"You forget the roads, Bovey, and the fences, and the interminable distances and the immense rivers, and the long winter. I say, it looks like snow to-night, doesn't it?"
"What do you know about snow!" rejoined the Hon. Bovyne. "Let us get on, there's a good fellow--confound you! don't stare at those imaginary trees any longer, but come along."
Certainly young Clarges was possessed with the queerest fancy about those trees. "I say, Bovey, they were funny, though, to strike me like that, out of all the others! I am sure I should know them again. Perhaps some day we'll take a fly and go out there--I wonder if there's an inn?
Does what's her name, your old Scotch lady, keep an inn, or is it a farm we're going to?"
"Scotch? Why do you say Scotch? She's French, I tell you. Simpson says she can't speak a word of English."
"But 'Peter Ross' is Scotch, isn't it? At least you can't make it French, however you twist it."
"I'm not anxious to twist it. Don't you see, Arthur, she is evidently a Frenchwoman who married a man called Peter Ross; she is the _veuve_, widow, you know! of the lamented Scotchman. Now do you understand? But it _is_ peculiar."

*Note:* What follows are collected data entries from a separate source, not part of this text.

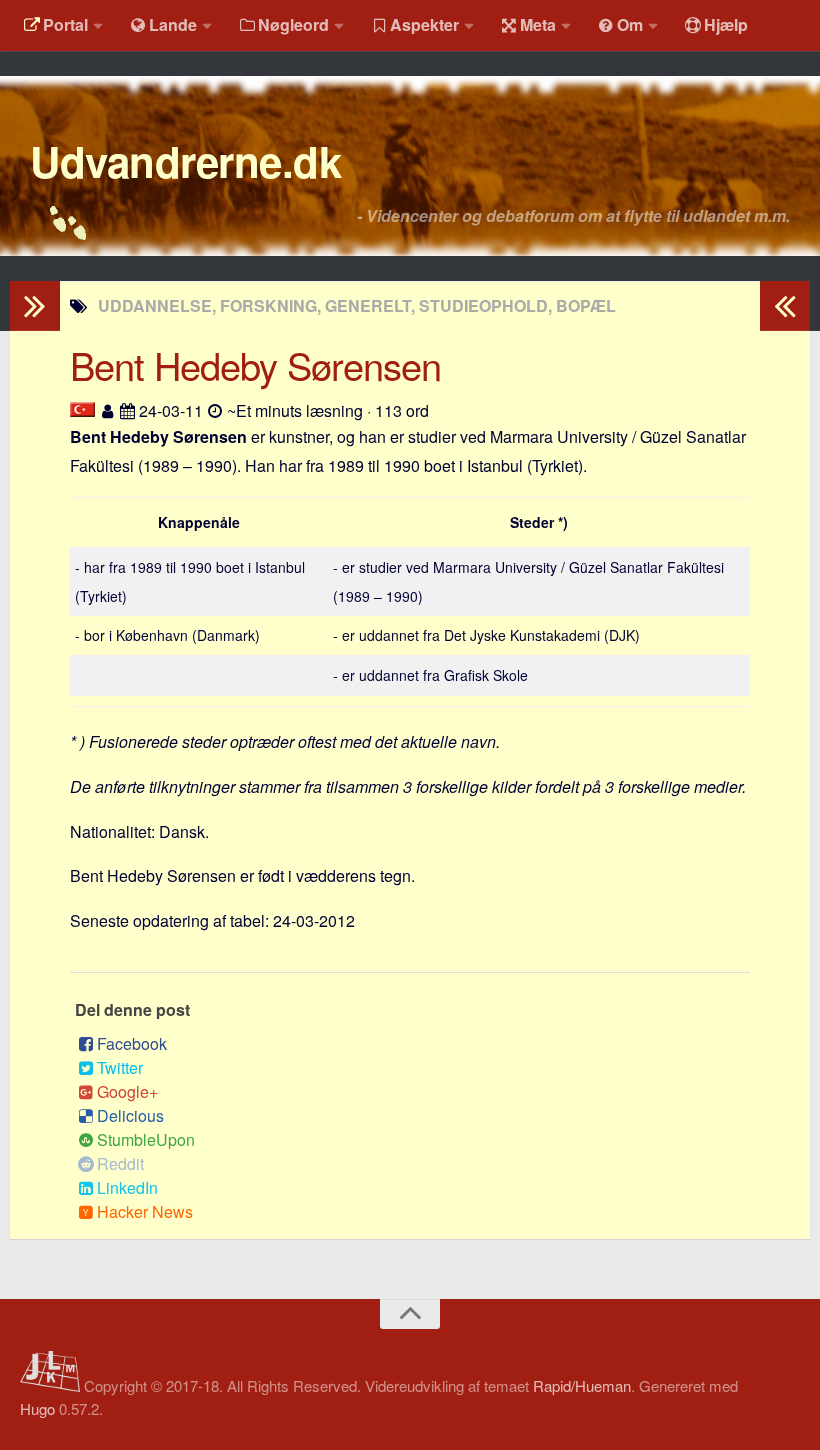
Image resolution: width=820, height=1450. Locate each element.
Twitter (120, 1067)
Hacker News (145, 1211)
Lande (173, 24)
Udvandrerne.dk (185, 161)
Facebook (132, 1043)
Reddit (120, 1163)
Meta (538, 24)
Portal (65, 24)
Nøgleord (293, 24)
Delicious (130, 1115)
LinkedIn (127, 1187)
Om (630, 24)
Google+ (127, 1091)
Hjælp (726, 24)
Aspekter (424, 24)
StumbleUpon (146, 1139)
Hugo (37, 1408)
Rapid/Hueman (582, 1385)
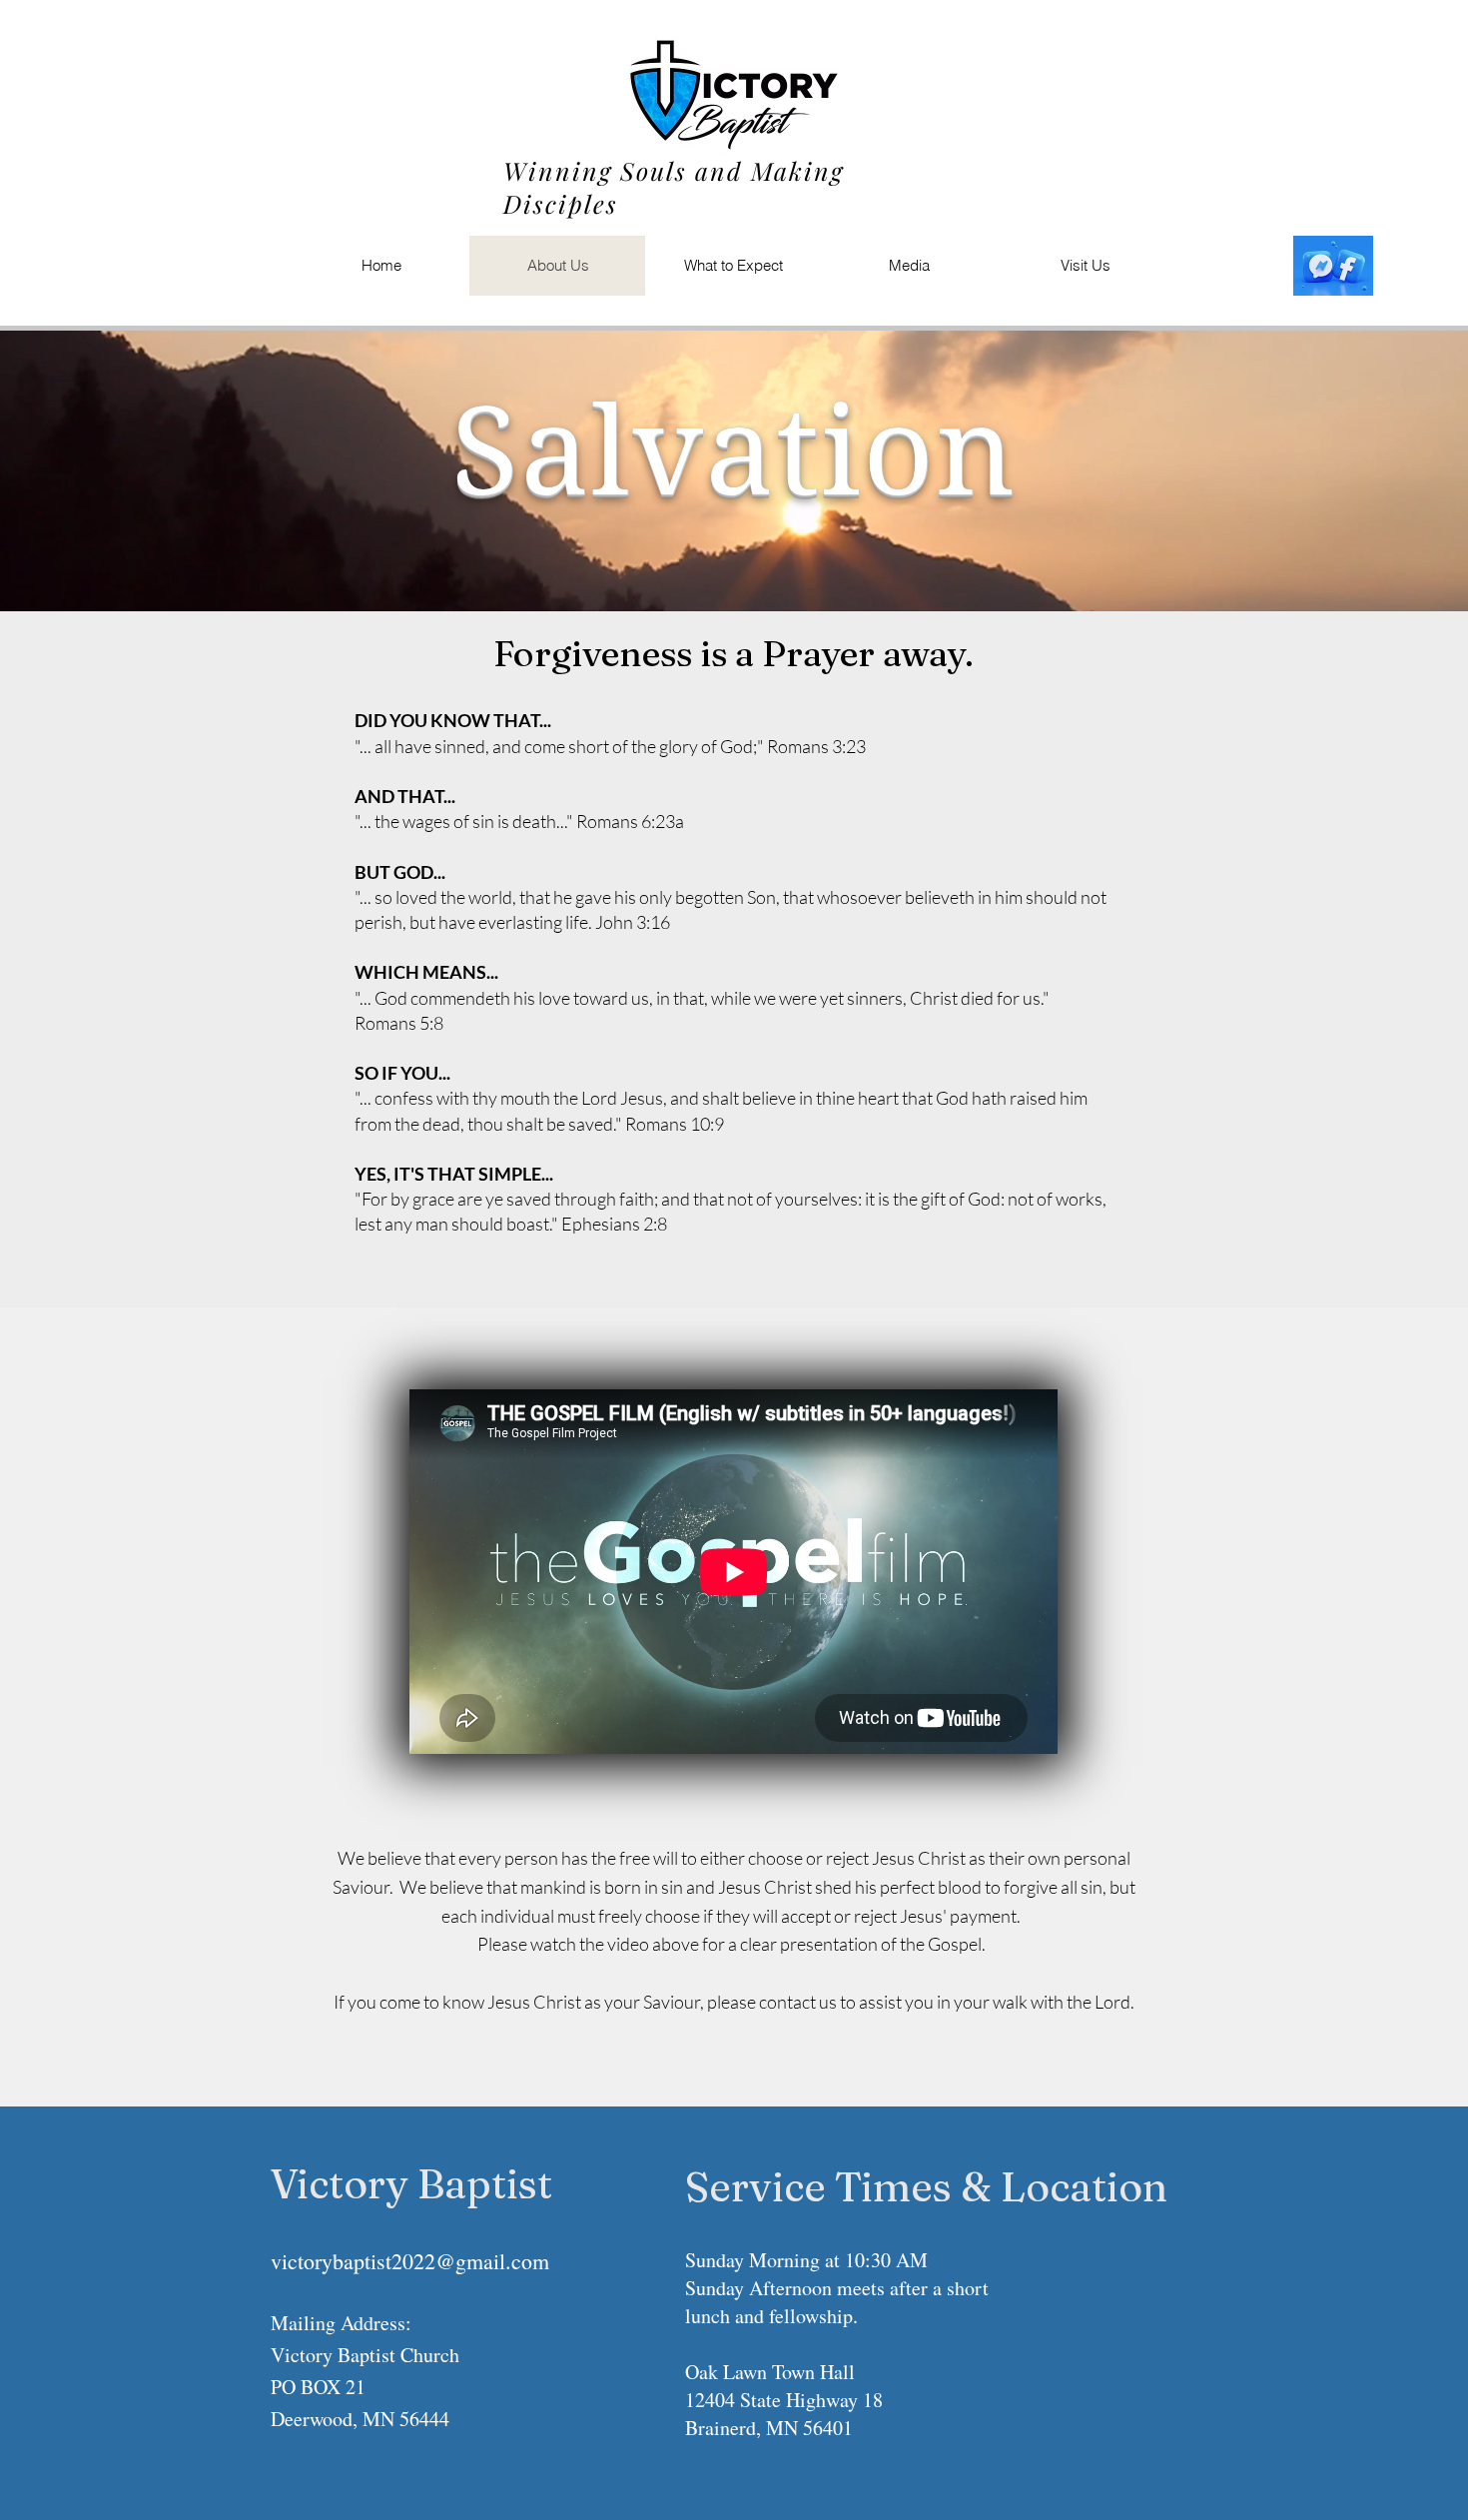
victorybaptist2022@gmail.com (410, 2260)
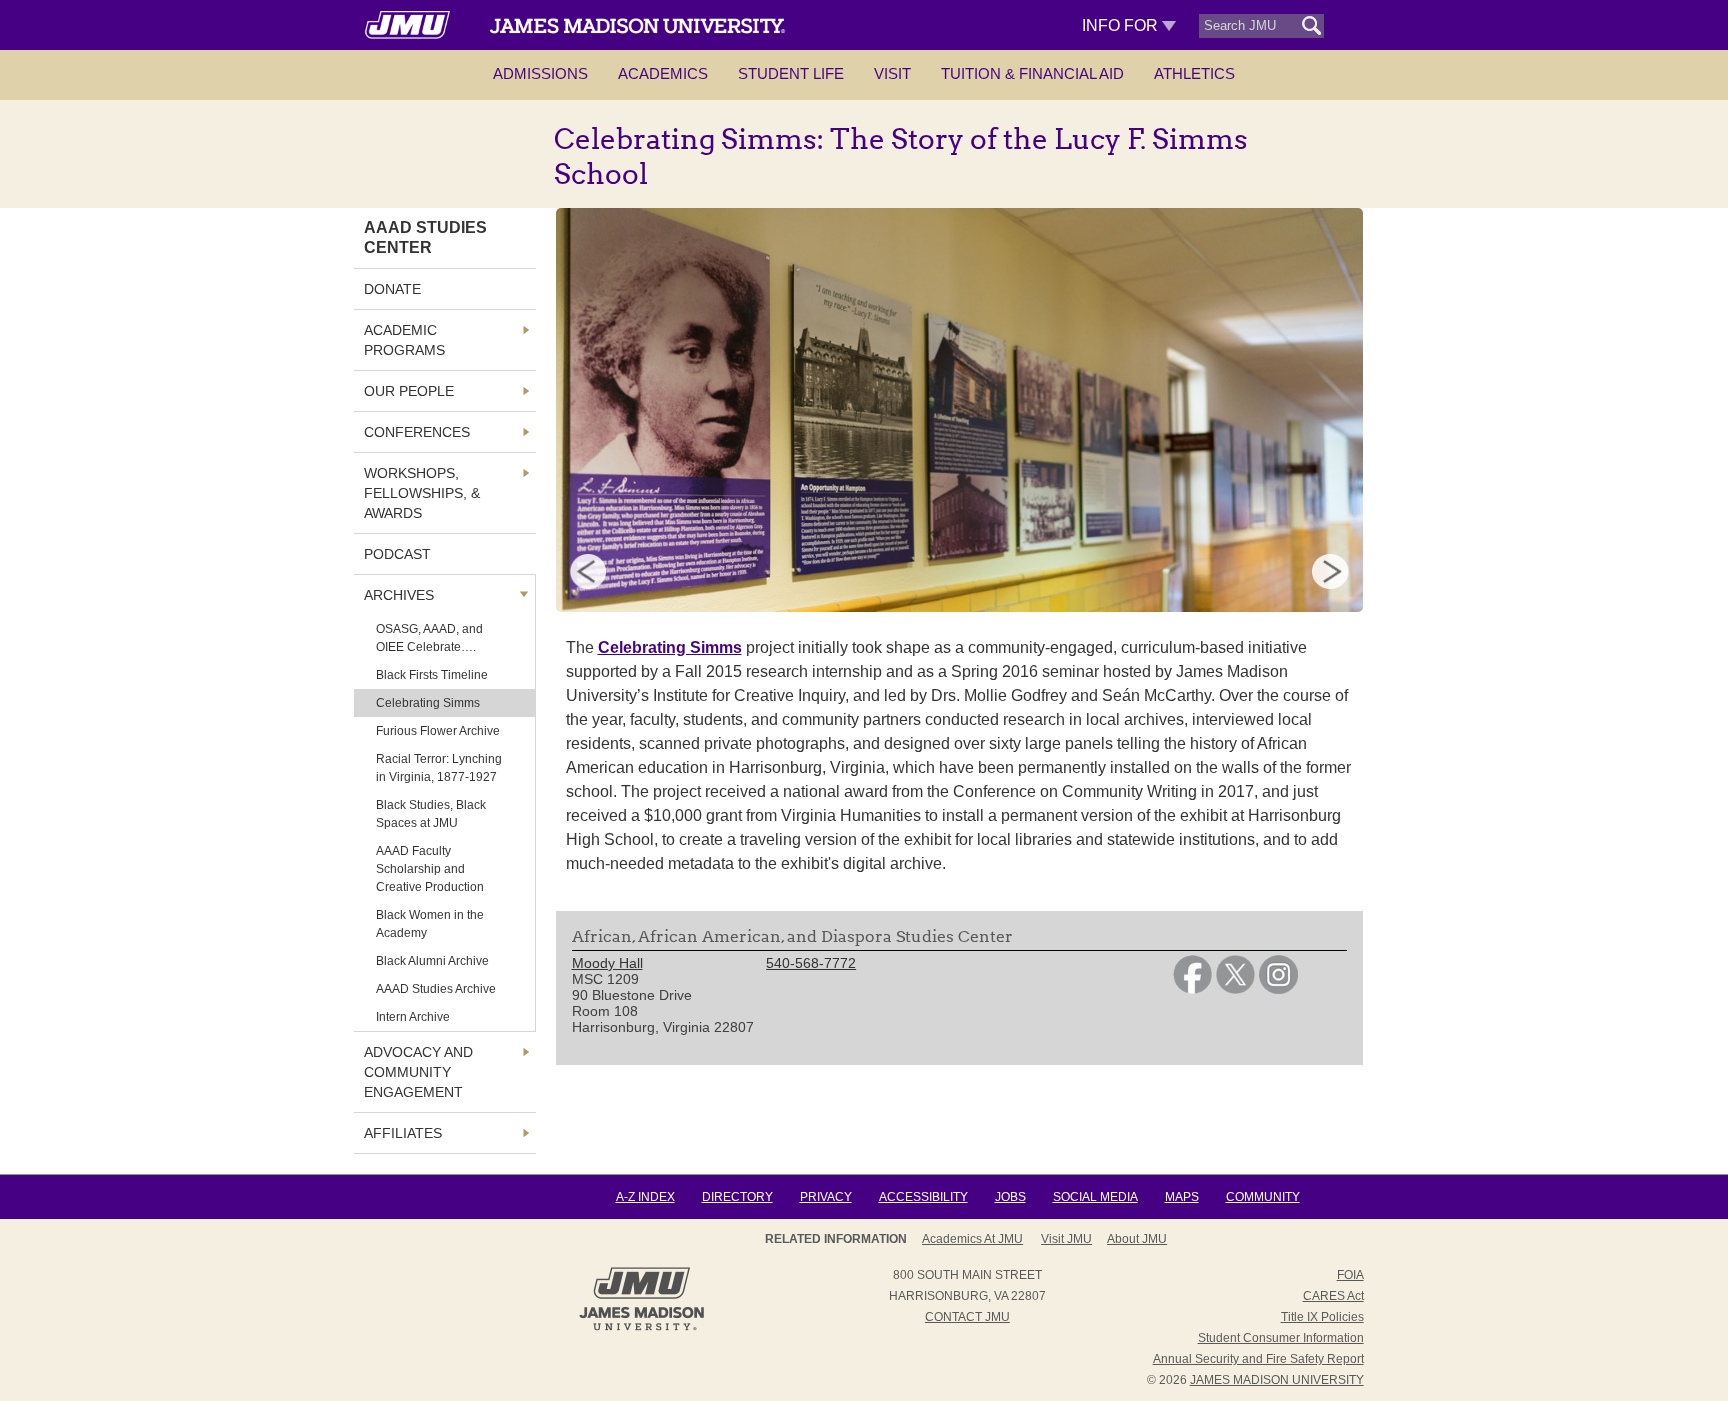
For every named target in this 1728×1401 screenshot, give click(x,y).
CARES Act (1333, 1296)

"Very," said Clarges. "When do we start?"
"There's a train to-morrow morning at eight o'clock, but I thought we had better hire a trap, and a man to bring the trap back, and put all our things, tents and so on, into it, and go out comfortably so as to see the country."
"All right!" said Clarges. "By Jove, what a splendid night it's going to be, stars out already, Bovey! Don't you hope it'll be like this tomorrow? Shall we camp out the first night and think of--of--Lady Violet by our camp fire, and Rex and Florence--how they'd like to see us, wouldn't they? And they can't, you know, they're three thousand miles away, trying to make out each other's faces in the November fog, eh! Bovey? I say, what shall we get to eat out there, at Lachatte, you know, the country always makes me desperately hungry."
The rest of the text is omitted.